Per una persona allenata a percepire gli stati d’animo la cosa è abbastanza intuitiva: si ‘sente’ quale stato d’animo viene indotto da un certo tipo di sonorità. Per chi invece ha la visione sottile aperta lo spettacolo dei mondi che vengono prodotti dalla musica è ancora più evidente. E, in certi casi, mostruosamente inequivocabile.

Quali elementi energetici sto richiamando? Quali forme creando? Quali entità provano simpatia per questo tipo di ‘musica’, di vibrazione? Davvero non è molto difficile immaginare che tipo di entità energetiche si possano nutrire dei latrati prodotti da certi ‘cantanti’ di musica black o dark metal…

Il fatto che una musica mi attrae, ‘mi piace’,  ha un suo perché, che va sfruttato in modo consapevole. Il modo giusto di trattare queste attrazioni è esplorare la parte animica verso cui quella musica conduce, perché è una parte di me che richiede attenzione. Ma non per poi nutrirla indiscriminatamente: per studiarla,  capirla, e magari trasformarla.

Assuefatti a stare male

Purtroppo invece l’essere umano è facile preda di abitudini e dipendenze, e anche un atteggiamento apparentemente così innocuo come ascoltare un tipo di musica che ‘piace’, può diventare una trappola. E quella zona dell’anima che viene stimolata e nutrita da quel tipo di musica comincia a crescere e a prendere il sopravvento, fino a che noi non sentiamo neanche più i suoi effetti.

Proprio come una vera dipendenza chimica. Proprio come il cibo. Che ci intossica, ma siamo talmente assuefatti ai sintomi dell’intossicazione, che li riteniamo normali. (i.e. gonfiore addominale, stitichezza o colite, mal di fegato, mal di testa frequenti, spossatezza etc. etc.)
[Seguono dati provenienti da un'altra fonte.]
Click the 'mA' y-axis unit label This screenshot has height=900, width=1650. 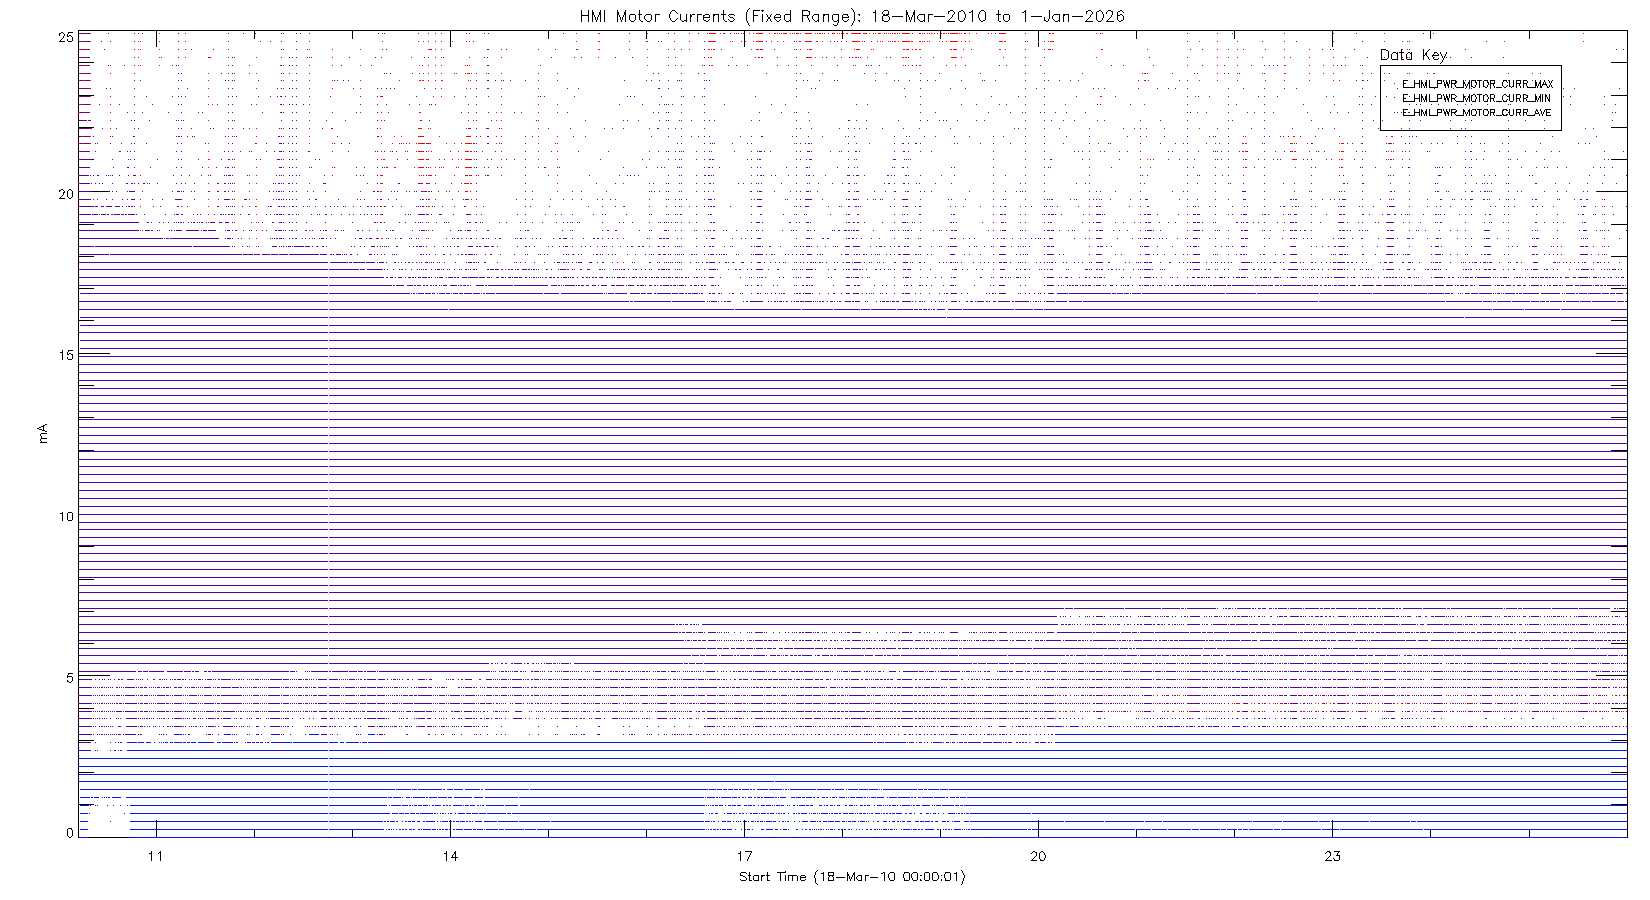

Allo stesso modo siamo talmente assuefatti ai sintomi della confusione mentale, della malinconia, della rabbia, dell’insoddisfazione, della ribellione e del nichilismo, che diciamo «e perché dici che fa male? Io non sto male!»

E invece si, stai male e non lo sai.

Non lo sai fino a che non sperimenti qualcosa di altro, che apre la tua coscienza, e non capisci quali zone elevate e luminose la tua anima non ha mai sperimentato perché tu hai impiegato tutto il tuo tempo ad alimentare quelle buie e basse.

Quindi torno a ripetere: occhio a cosa si ascolta. E occhio a cosa si produce, per quelli che la musica, oltre ad ascoltarla, la fanno.